The International Police Organisation (Interpol), estimates that about 30 per cent of medicines imported into Africa including Ghana are either counterfeit or substandard.
Giving startling revelations about the drug situation in Ghana at a seminar organised by the FDB in Accra, Mr John Odame-Darkwa, deputy Chief Executive Officer of the Food and Drugs Board (FDB), said drugs commonly counterfeited included antibiotics, anti-malarials, anti-diabetics and aphrodisiacs.
Tuesday's seminar was organised by the FDB for members of the Association of Representatives of Ethical Pharmaceutical Industries (AREPI) on anti-counterfeiting and substandard pharmaceuticals.
Mr Darkwa said counterfeit and substandard drugs posed serious threats as it means therapeutic failure, adverse reaction, development of complications and sometimes death to patients.
The situation also decreases confidence in the country’s health system.
Additionally, he said a number of local herbal products were found to have been prepared with dangerous substances such as brake fluid, sawn dust and turpentine.
Mr Odame-Darkwa said producers of such herbal preparations had been faking registration numbers of the board to woo unsuspecting consumers.
Mr Odame-Darkwa said the business of drug counterfeiting was booming because companies involved were reaping high profits.
He noted that the country’s laws on deterrent penalties for such culprits were too flexible. Section 14 of the Food and Drugs Law, PNDC Law 305b states that any person who labels, packages, sells or advertises any product in a manner that is false, misleading or deceptive as regards its character, constitution,value, potency, quality, composition, merits or safety commits an offence and when convicted will serve not more than two years.
Mr Odame-Darkwa said the surge in counterfeit medicines also endangered public health safety and posed a threat to global security since it could be a potential source of funding for terrorism.
The situation, according to him, was worsened by trade liberalisation policies which did not limit the number of brands or dealers for a particular product, multiple sourcing and parallel importations.
Other factors, he said, were the existence of illicit market for medicines breaching supply chain, weak surveillance on the country’s border posts coupled with poor oversight in neighbouring countries.
“Counterfeit medicines thrive on the existence of illicit markets and the lack of consumer awareness on the dangers associated with the use of counterfeit medicines.

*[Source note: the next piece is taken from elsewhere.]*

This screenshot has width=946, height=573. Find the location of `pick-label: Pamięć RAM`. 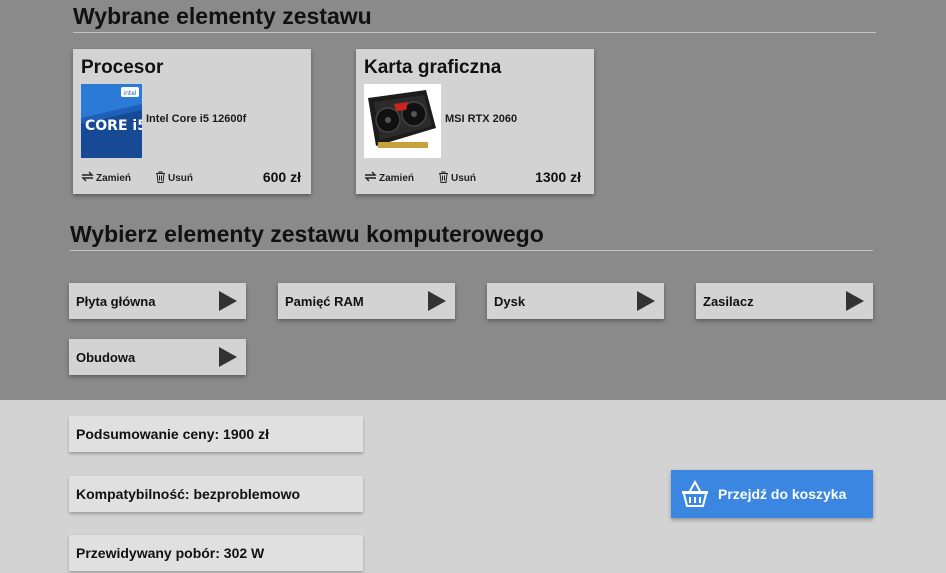

pick-label: Pamięć RAM is located at coordinates (324, 302).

For this reason, there is a need for strong public awareness creation to sensitise consumers on the dangers of counterfeit medicinal products in order to minimise their patronage” he said.
To that end, Mr Odame-Darkwa stated that FDB was collaborating with international and regional agencies and security agencies to discharge its mandate of ensuring safe and good quality medicines on the Ghanaian market.

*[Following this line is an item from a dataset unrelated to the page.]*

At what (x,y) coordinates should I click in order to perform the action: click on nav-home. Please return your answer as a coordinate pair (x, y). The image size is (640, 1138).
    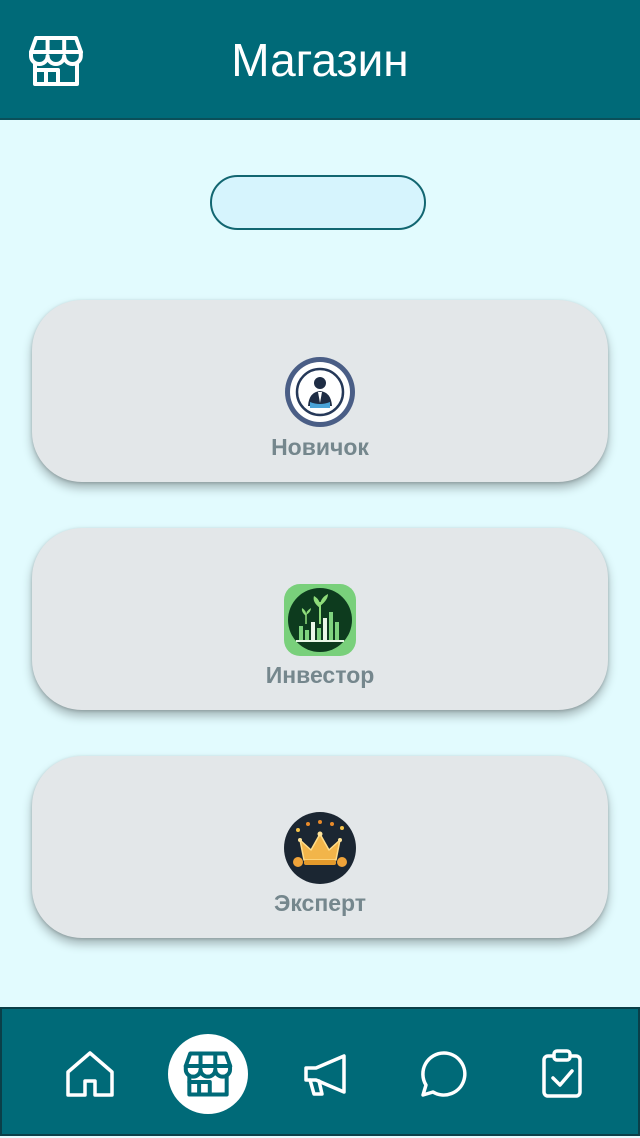
    Looking at the image, I should click on (90, 1074). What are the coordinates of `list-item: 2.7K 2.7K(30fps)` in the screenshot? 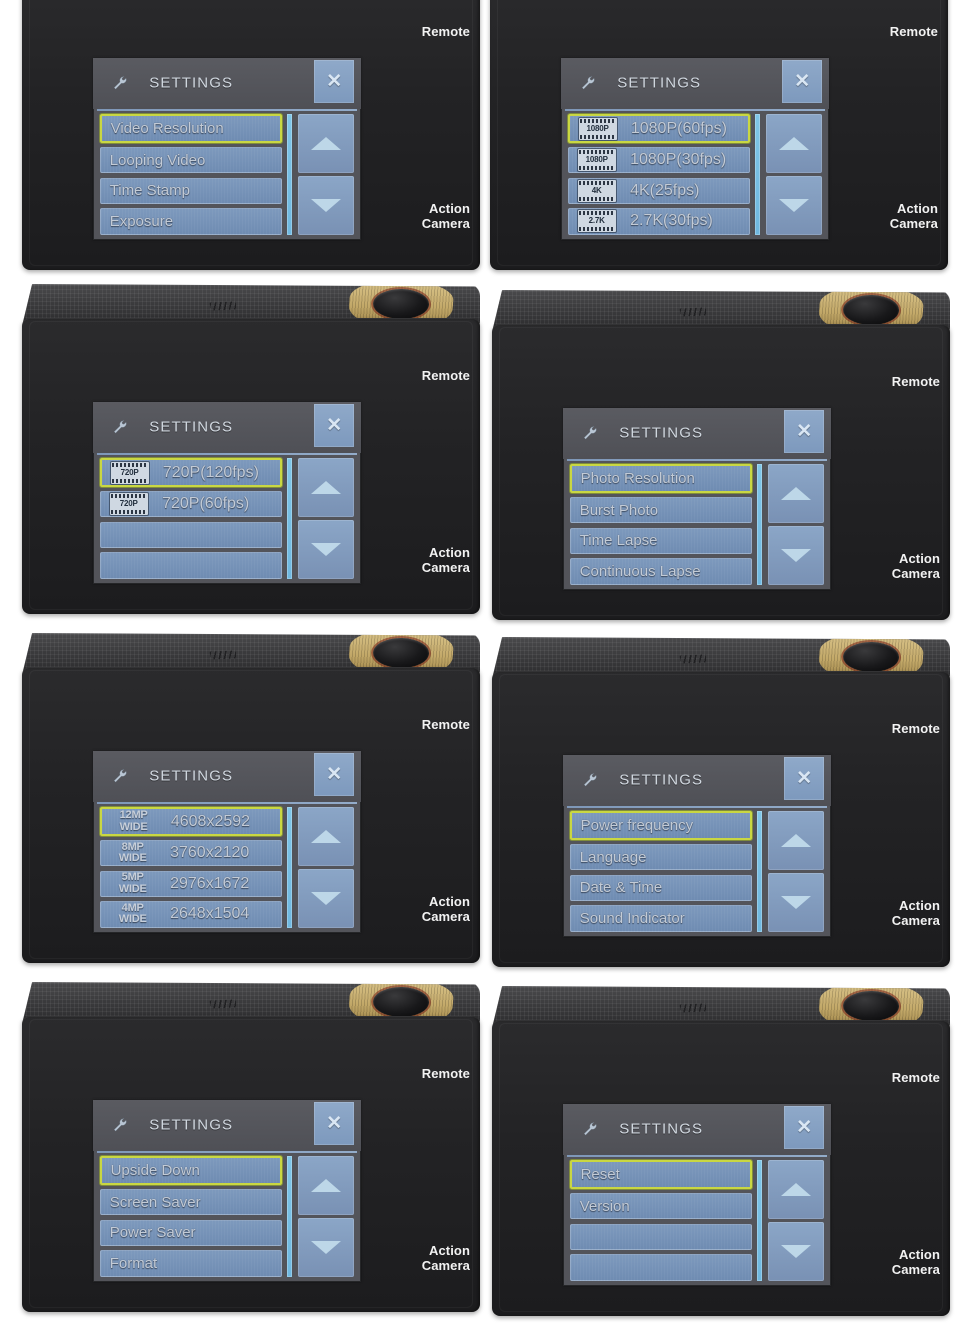 It's located at (658, 222).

A representative of AREPI, Mr William Ofori, said there was an urgent need for strong advocacy with policy makers, consumer associations, opinion leaders and the media in educating the public on the menace of counterfeit medicines and the need to buy medicines from licensed sources.
He also underscored the need for the public to report any incidence of counterfeit medicine to the appropriate regulatory agency for necessary punitive measures to be taken.